23 Şubat 2011 Çarşamba

Dodaş'ın Cevdet Rahmetli Oldu

Bir kaç gün önce Dodaş'ın Cevdet'in yani Cevdet Şahin'in vefatını büyük üzüntüyle öğrendim. Allah rahmet eylesin.

Çete Fikri (Zengin) amcamın küçük kızı Tesmiye'nin kocası olması münasebetiyle eniştemiz olurdu. Bu nedenle çocukluğumdan beri tanıdığım bir insandı.

Benim bildiğim kadarıyla Cevdet enişte çalışkanlığı ve dürüstlüğüyle örnek insanlardandı. Rahmetli iç güveyisi olmasından dolayı yıllarda geri planda kalmış, bir nevi emir kulu olmuş bir insandı. Hereco köyünde kayınpederi ile bir başka köy sakini arasında yıllar süren cedelleşmelerde ezilmişti. Bunun sonucu olacak ki köyde uzun zaman kalmadı. Yeri yurdu satıp İstanbul'a, İçmelere göçtü. Kızları gelin olmuştu. Oğlu Cevat ekmeğini çıkarır olmuştu, ama o hala çalışıyordu. Ve çalşırken de öbür dünyaya göçtü. Birilerinden gemide çalışırken dengesini kaybedip düştüğünü ve bir hafta kadar sonra da vefat ettiğini duydum. Çocukluğumda bir gün binmeyi hayal ederek bir tür sevdalısı olduğum gemilerden artık nefret ediyorum desem yalan olmaz. Onca insanımızın canına, sakat kalmasına mal oldu bu gemi işi. Biliyorum suç gemide, gemicilikte değil. Korunmasız, güvencesiz, eğitimsiz bu insanlarımızı çalıştıranlarda. Ama insanın duygu dünyası ferman dinlemiyor ki...

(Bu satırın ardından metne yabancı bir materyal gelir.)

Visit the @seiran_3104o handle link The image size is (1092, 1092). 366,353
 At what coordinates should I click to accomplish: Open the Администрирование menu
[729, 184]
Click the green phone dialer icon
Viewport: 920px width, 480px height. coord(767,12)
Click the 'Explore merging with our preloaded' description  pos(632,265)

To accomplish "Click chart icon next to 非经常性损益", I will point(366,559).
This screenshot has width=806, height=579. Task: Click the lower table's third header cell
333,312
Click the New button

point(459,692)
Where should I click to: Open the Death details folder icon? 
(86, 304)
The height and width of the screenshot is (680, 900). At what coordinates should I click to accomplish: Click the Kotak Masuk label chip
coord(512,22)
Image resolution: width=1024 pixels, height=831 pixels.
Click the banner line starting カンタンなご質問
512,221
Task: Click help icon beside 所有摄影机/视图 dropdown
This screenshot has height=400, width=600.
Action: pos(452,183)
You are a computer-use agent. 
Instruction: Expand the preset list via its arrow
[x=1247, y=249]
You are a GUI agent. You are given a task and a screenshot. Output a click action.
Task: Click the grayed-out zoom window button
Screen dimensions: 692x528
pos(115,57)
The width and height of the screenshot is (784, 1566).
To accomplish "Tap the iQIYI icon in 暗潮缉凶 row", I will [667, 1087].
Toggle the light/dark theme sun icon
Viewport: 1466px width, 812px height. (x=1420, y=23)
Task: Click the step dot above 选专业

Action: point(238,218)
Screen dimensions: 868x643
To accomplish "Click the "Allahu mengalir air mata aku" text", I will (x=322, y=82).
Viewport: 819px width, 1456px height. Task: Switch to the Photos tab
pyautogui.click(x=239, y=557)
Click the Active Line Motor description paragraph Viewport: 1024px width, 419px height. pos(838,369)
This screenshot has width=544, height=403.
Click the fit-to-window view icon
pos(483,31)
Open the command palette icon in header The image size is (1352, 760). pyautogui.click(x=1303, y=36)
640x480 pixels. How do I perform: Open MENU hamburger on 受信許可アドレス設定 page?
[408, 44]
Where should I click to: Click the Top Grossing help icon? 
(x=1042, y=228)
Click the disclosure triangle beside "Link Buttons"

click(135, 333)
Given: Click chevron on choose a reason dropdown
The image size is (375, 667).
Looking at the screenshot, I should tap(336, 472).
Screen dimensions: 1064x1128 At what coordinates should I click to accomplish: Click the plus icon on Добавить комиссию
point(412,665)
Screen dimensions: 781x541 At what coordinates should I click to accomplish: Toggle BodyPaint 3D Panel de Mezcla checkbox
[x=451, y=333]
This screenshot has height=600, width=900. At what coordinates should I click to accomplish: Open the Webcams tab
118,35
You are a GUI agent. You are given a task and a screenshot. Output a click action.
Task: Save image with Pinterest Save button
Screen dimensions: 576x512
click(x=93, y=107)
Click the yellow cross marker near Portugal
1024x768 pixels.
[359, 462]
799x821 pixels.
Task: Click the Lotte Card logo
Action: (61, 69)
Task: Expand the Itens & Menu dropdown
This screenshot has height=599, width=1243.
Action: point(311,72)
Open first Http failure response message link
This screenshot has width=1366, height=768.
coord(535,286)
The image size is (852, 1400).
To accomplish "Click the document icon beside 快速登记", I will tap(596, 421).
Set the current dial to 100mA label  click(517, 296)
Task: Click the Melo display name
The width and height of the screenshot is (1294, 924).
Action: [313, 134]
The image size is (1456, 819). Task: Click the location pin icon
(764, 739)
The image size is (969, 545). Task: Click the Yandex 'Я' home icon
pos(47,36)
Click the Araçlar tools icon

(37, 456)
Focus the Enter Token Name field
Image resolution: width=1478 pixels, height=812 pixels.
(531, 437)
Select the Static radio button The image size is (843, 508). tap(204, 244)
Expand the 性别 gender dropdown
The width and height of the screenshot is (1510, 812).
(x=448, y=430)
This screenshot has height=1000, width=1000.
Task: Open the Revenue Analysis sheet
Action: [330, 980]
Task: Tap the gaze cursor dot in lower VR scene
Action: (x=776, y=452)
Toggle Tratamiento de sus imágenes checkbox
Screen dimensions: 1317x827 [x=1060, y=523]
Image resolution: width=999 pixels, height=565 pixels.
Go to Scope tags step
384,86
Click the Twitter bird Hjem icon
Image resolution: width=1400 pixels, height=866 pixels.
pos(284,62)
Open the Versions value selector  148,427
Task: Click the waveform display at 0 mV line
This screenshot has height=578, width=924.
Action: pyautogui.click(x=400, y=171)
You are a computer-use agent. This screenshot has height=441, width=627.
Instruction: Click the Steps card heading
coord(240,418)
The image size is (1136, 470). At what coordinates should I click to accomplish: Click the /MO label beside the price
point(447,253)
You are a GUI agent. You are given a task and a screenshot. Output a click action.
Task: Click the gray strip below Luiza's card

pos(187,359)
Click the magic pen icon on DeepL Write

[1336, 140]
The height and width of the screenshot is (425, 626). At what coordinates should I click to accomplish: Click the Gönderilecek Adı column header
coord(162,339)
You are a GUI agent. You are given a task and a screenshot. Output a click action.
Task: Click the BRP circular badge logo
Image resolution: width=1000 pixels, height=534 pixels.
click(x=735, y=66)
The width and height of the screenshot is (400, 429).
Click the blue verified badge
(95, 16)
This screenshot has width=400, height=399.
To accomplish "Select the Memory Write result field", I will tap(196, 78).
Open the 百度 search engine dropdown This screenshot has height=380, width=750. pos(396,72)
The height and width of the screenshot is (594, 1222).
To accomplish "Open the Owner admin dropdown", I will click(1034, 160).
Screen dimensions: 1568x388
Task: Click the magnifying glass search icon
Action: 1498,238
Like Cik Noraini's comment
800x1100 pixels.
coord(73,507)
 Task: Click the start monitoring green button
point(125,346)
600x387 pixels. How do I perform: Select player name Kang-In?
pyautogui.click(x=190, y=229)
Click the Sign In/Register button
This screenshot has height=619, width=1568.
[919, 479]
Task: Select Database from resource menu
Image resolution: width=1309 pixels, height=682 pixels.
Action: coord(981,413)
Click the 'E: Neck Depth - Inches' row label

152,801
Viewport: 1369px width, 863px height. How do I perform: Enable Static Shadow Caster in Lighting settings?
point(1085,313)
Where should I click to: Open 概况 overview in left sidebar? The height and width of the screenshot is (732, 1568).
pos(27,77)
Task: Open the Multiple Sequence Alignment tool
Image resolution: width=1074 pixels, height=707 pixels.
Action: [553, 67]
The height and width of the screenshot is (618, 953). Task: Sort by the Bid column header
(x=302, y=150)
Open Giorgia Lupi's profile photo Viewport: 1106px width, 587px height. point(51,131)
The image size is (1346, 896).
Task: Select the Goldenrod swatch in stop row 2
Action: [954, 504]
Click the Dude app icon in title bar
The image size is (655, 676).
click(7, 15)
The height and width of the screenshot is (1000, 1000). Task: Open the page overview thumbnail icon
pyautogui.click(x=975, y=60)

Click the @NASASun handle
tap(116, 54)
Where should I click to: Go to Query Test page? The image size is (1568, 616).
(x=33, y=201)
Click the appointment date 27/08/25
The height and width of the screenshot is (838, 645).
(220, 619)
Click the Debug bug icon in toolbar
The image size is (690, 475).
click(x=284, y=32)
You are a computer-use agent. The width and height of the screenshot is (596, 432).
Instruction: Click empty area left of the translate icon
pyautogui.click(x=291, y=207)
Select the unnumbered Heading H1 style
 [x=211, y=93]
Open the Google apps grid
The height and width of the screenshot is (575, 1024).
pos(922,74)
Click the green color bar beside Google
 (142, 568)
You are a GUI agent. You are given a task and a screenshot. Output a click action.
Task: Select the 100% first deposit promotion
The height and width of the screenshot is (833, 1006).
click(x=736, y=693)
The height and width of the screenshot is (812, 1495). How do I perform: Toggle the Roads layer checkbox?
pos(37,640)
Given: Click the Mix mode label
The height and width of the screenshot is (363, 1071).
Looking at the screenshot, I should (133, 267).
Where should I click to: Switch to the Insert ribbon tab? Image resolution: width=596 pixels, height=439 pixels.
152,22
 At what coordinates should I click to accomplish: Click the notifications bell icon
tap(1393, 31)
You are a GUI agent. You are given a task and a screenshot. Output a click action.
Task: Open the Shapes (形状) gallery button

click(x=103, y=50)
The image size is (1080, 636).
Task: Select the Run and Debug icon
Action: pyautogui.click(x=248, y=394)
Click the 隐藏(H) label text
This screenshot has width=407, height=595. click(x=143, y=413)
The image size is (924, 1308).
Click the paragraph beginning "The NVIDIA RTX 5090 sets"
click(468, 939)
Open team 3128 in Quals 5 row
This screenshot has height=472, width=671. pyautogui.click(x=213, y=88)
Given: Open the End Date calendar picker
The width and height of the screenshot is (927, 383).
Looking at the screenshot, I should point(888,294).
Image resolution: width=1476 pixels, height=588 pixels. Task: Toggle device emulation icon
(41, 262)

Köyden her ayrılan gibi o da köyünün hasretiyle yanardı. Hatta bir ara sattığı yerleri geri almak için girişimde bulunduğunu duymuş, doğrusu biraz da üzülmüştüm. Üzülmem köycülükten tam sıyırtmışken geri dönüş kapısını zorlaması nedeniyleydi. Şu ya da bu biçimde imkanı olanın köyden kurtulması gerekiyordu, kuşkusuz bu ne kadar iyi şartlarda olursa o kadar iyiydi. Ama en iyi her zaman iyinin düşmanıydı ve onu beklemek insanı iyiden de edebiliyordu.

Sobodüzü'nün Hocası

Cevdet enişteyle ilgili anılardan bir "Sobodüzü'nün hocası" muhabbetidir. Sobodüzü Hereco köyünde kır bir mevkidir. Günlerden bir gün Alaçam'dan bir arabaya biner Cevdet Şahin. Yanında rahmetli Apdilin kızı Satu ninem de vardır. Cevdet enişte İstanbul'dan çalışmadan dönmektedir. Kıyafeti o yörenin insanı için oldukça şıktır. Oralarda böyle şık giyinen kim olarabilir? Olsa olsa öğretmen ya da imam. Halkın diliyle söylersek "hoca". Araba kalabalıklaştıkça sürücü "hocam şöyle biraz yanaşsanız da birisi daha otursa" nevinden bir söz eder. Arabadaki bir başka yabancı nineme "bu hoca nerenin hocası?" diye sorunca o da "Sobodüzü'nün hocası" der. Cevdet enişteyi ve Sobodüzünü bilenler basarlar kahkahayı.

Cevdet enişteyle ilgili çocukluk yıllarımdan aklımda kalanlar:

Askerliğini bahriye olarak yapmıştı. Bahriyeli elbisesiyle askerden (ya da izinden) döndüğünü hatırlıyorum.

Çok iyi tırpan sallardı. O ot biçerken tırpan yılan gibi kayardı otların üzerinden Kol kasları güçlüydü. Anatomi derslerinde örnek olarak gösterseler diye geçerdi içimden.

Nur içinde yat Cevdet enişte.

Başınız sağolsun Tesmiye abla, Cevat, Nurgül, Nurdane...

Başınız sağolsun Benzet Amca ve Dodaş sülalesinin diğer insanları.